**** Reading text ****
My Corset Story - Becoming a Master Corsetière
My ‘about’ page is so formal, here’s a bit more of my back-story - how I got into making corsets, and why I made it my business.
I started my corset making journey 20 years ago when I worked at Keble College, Oxford as a Conference Manager (yes, I did all the weddings there!) … One day, the Housekeeper came into the office and told me she was going to a fancy dress party dressed as Dorothy from The Wizard of Oz, and that the outfit would comprise of a short gingham skirt, and a matching Corset. I was intregued! She told me that she had purchased a corset kit from the internet, and told me where. I bought one immediately and from that moment was hooked!
My first corset was an absolute disaster!
After a few attempts, I started getting wearable results and I started making my own corsets to wear at alternative clubs in London - Slimelight, Torture Garden, Club Rub, Skin II, Lady Luck, etc. I soon became obsessed with modern corsetry and it’s potential for endless creativity.
This was the third corset I made!
In those days the only way you could make a corset was with a historical pattern - these weren’t ideal for many reasons - the fit for the modern body is all wrong, the bust lines too low, the shape, designed for theatre, the shape boring. So over the next few years I made it my mission to discover how to make a dramatically shaped modern corset.
Back then, information was scant, and there were no teachers. There were Yahoo Groups who promised to teach all the secrets, but they were guarded heavily - you practically had to sell your first born to gain access. This was the days before facebook, insta, even smart phones! Blogs were king but there were no corsetry blogs, until I started mine which I called “Marmalade Kiss” (a name I procured from a burlesque name generator!).
In my quest to help myself learn corsetry, and help others, because information was so secretive, I started an online shop selling corset making supplies. The foundation of the shop was step by step tutorials in corset making and how to use the components. The shop was called “Sew Curvy” with the strap line “Make a Corset, Discover a Passion”.
The tutorials at Sew Curvy attracted the attention of a publisher who enabled me to make my name writing a book “Corset Making - from beginners to intermediate” which was published in 2012 and is now a standard reference work - meaning it sells more and more copies each year!
A standard reference work is when book sales don’t dip over a decade. This book on modern corset construction is nearly 15 years old and still a best seller
I had already started teaching corsetry in 2010, but in 2013, started ‘The Oxford School of Corsetry’. Corsetry students came to me from as far away as New Zealand, Malaysia, Australia, Africa, all parts of Europe and America- they all travelled to England for my corsetry classes! Some of them became regulars, coming to every class I announced - Victorian corsetry, Edwardian Corsetry, sheer Corsetry, beginners corsetry, advanced corsetry etc., I just loved teaching corsetry because I learned as much from my corsetry students as they learned from me.
The biggest effect from teaching corsetry every weekend, throughout every summer for nearly 15 years, was that I amassed decades worth of experience in corset fitting in a relatively short amount of time. This amount of experience would take many decades if it were just gained from clients but it also made me the most experienced corset making teacher in the UK! Nobody else was teaching modern corsetry and for at least 10 years I was the only person doing it.
**** Information given ****
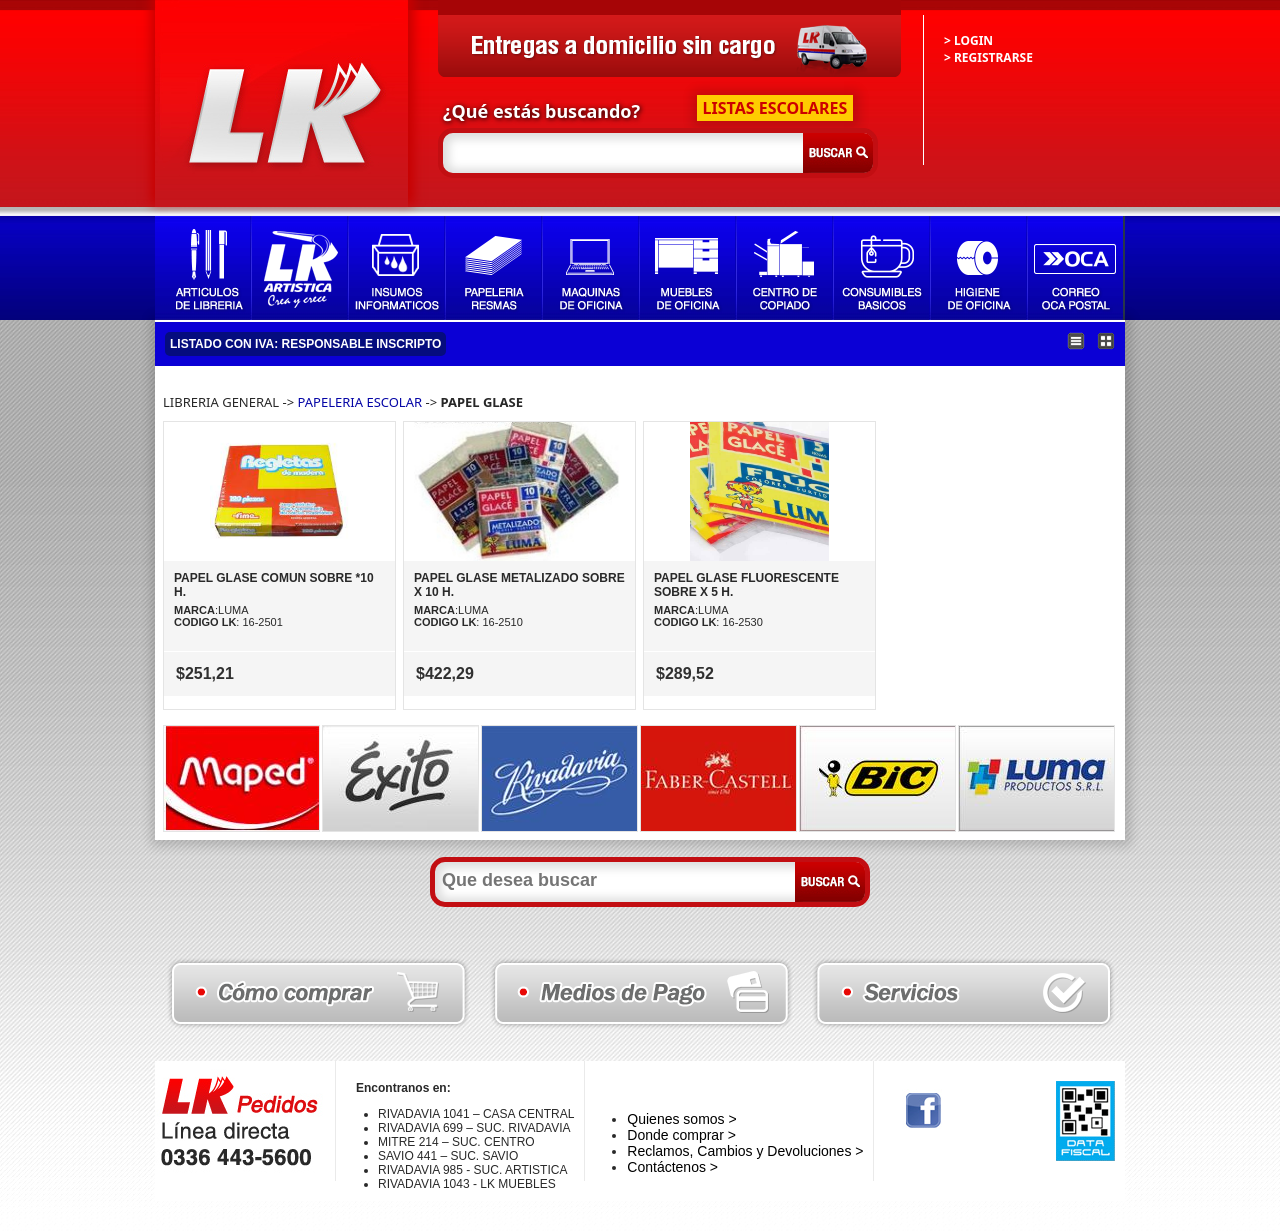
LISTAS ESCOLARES (775, 108)
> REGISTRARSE (988, 57)
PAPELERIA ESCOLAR (362, 402)
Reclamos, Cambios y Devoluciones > (745, 1151)
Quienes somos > (681, 1119)
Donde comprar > (681, 1135)
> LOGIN (968, 40)
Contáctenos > (672, 1167)
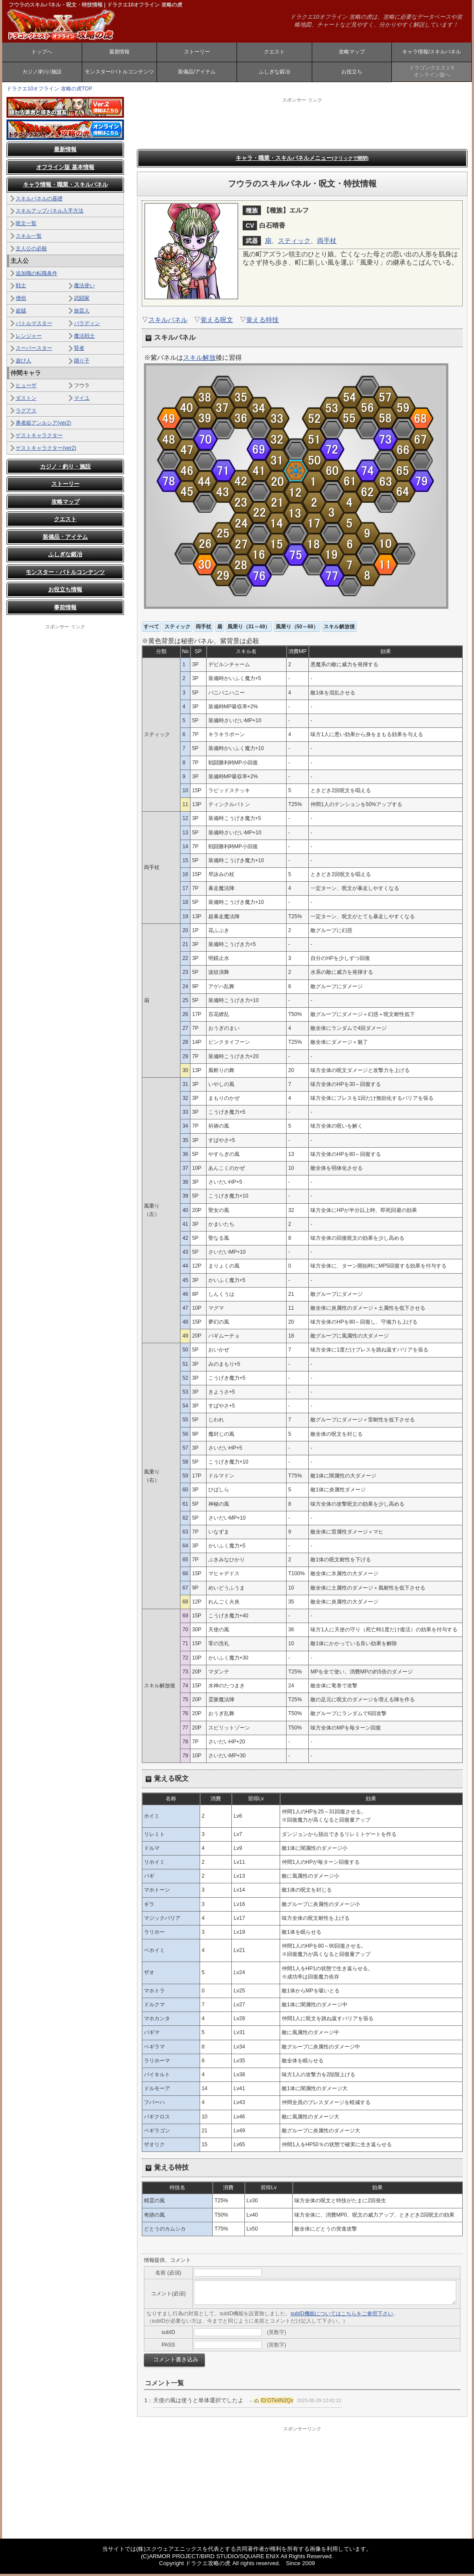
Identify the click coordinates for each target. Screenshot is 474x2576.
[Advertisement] (65, 762)
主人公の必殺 (31, 251)
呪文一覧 (26, 225)
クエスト (274, 53)
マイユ (82, 400)
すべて (151, 629)
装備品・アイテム (65, 539)
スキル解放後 (339, 629)
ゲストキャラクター (39, 438)
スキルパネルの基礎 (39, 200)
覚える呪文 (216, 321)
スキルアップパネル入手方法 (49, 213)
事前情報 (65, 609)
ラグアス (26, 412)
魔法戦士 (84, 338)
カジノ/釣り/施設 (42, 73)
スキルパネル (167, 321)
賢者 (79, 350)
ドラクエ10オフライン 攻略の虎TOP (49, 91)
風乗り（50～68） (297, 629)
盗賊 (21, 313)
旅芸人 (82, 313)
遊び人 (23, 363)
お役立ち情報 (65, 591)
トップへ (41, 53)
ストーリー (197, 53)
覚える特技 (262, 321)
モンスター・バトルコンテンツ (65, 574)
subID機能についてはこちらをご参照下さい (341, 2316)
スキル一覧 (29, 238)
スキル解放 (199, 359)
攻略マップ (352, 53)
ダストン (26, 400)
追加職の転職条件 (36, 275)
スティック (294, 242)
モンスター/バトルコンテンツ (119, 73)
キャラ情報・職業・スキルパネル (65, 186)
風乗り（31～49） (248, 629)
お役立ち (351, 73)
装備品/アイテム (197, 73)
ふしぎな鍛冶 (274, 73)
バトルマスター (34, 325)
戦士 (21, 288)
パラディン (87, 325)
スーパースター (34, 350)
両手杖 (327, 242)
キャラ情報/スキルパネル (431, 53)
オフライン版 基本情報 (65, 169)
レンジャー (29, 338)
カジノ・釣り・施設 (65, 468)
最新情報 (119, 53)
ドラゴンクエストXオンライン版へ (431, 73)
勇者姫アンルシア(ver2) (43, 425)
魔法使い (84, 288)
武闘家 (82, 300)
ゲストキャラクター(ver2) (46, 450)
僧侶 (21, 300)
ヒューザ (26, 388)
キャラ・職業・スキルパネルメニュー (302, 160)
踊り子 (82, 363)
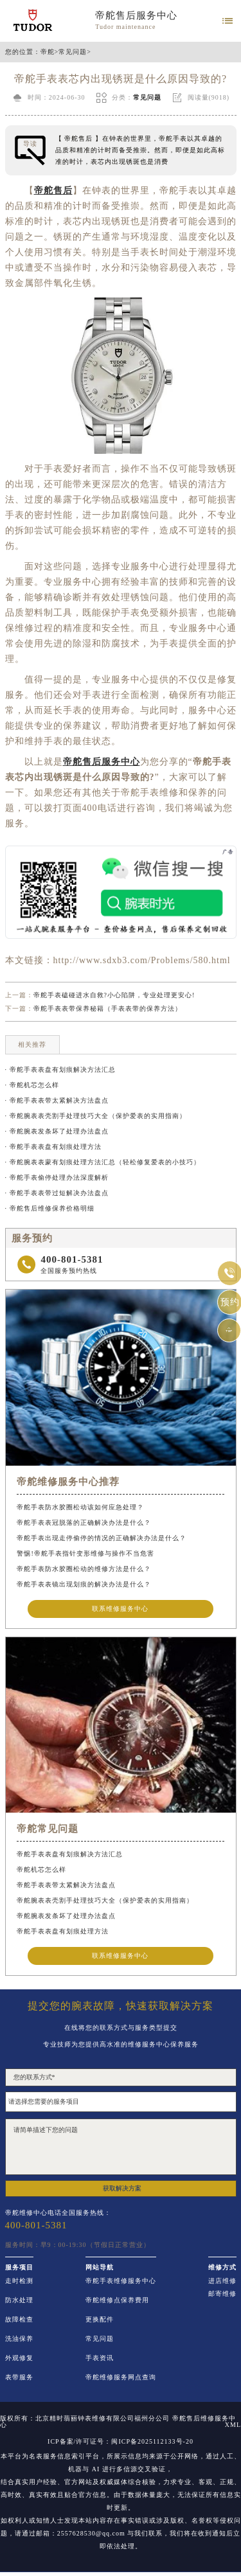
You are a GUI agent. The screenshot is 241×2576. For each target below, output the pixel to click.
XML (233, 2425)
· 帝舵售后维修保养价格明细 (49, 1208)
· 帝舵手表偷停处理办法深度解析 (57, 1177)
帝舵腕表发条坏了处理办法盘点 (66, 1915)
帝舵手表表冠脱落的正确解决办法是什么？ (84, 1522)
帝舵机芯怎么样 (41, 1869)
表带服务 (19, 2377)
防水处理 (19, 2300)
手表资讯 (99, 2358)
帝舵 (47, 52)
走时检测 (19, 2281)
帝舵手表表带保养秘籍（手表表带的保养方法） (107, 1008)
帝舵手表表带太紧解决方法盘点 (66, 1884)
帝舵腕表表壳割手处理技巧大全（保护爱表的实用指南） (105, 1900)
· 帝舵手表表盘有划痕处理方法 (53, 1146)
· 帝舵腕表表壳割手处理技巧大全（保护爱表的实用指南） (95, 1115)
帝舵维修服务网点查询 (120, 2377)
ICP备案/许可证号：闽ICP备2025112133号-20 (120, 2441)
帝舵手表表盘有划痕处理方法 (63, 1931)
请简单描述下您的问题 (121, 2147)
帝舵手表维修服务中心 (120, 2281)
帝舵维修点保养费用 (117, 2300)
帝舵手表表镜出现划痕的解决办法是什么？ (84, 1584)
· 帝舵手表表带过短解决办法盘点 (57, 1192)
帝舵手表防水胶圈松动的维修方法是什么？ (84, 1568)
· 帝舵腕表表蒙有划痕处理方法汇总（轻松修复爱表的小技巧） (103, 1162)
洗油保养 (19, 2339)
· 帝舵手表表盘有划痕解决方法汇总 (60, 1069)
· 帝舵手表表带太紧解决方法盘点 (57, 1100)
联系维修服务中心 (120, 1608)
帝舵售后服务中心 (136, 15)
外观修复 (19, 2358)
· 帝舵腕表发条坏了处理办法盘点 (57, 1131)
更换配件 (99, 2319)
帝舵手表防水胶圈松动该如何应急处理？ (80, 1507)
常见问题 (72, 52)
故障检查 (19, 2319)
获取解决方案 (122, 2188)
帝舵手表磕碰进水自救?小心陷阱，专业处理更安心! (114, 995)
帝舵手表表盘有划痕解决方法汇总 (70, 1854)
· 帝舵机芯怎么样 (32, 1084)
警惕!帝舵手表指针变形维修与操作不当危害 (85, 1553)
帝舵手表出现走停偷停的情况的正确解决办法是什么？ (101, 1537)
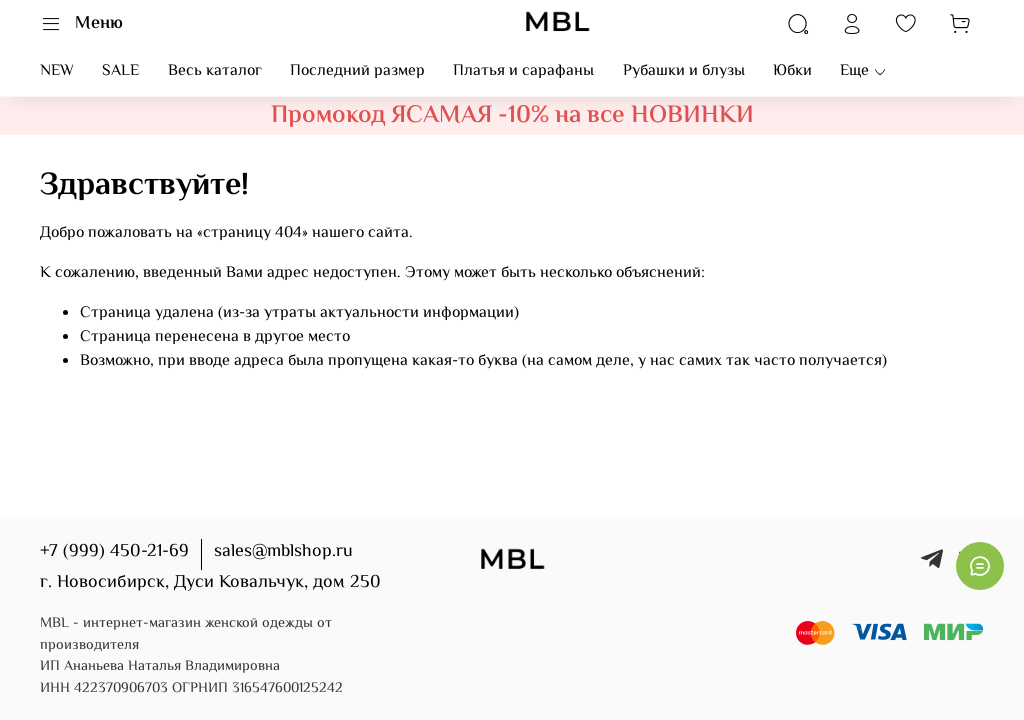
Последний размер (357, 71)
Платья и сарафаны (523, 71)
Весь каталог (215, 71)
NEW (57, 71)
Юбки (792, 71)
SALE (120, 71)
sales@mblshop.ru (283, 552)
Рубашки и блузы (684, 71)
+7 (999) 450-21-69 (114, 552)
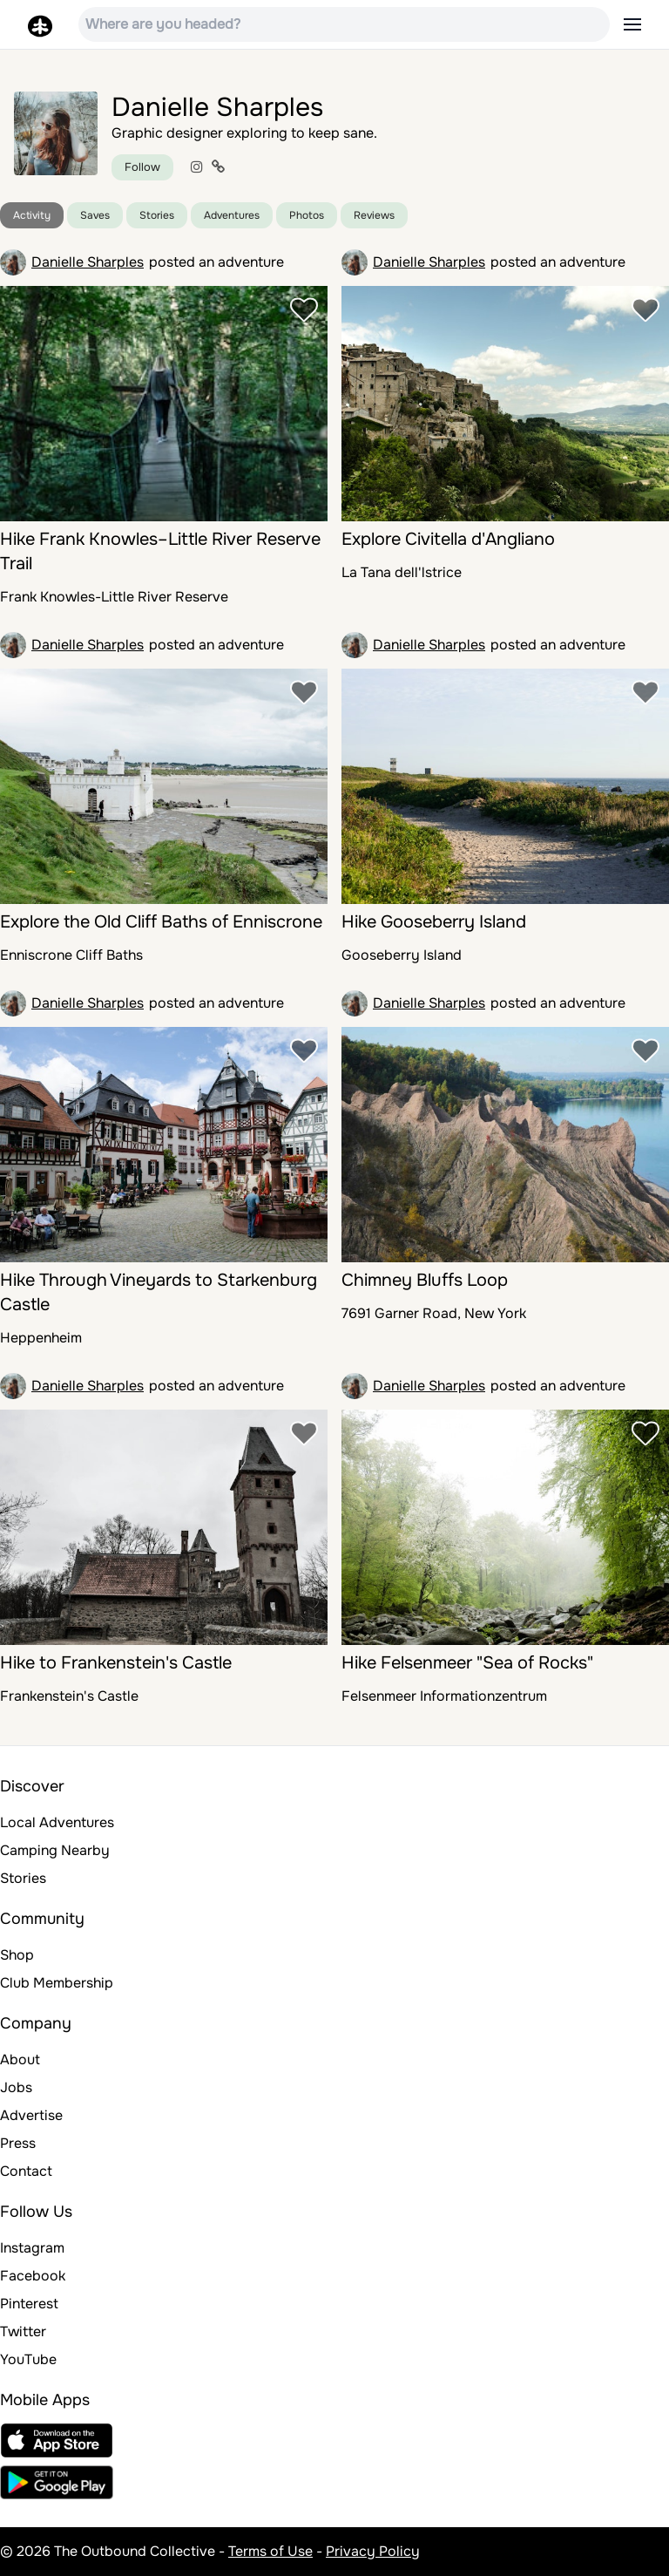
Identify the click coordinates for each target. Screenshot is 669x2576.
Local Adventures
****
What is needed:
According to the corset-making story, in what year did the writer start The Oxford School of Corsetry? The records have no connection to the text about corset making.

Answer to the problem:
2013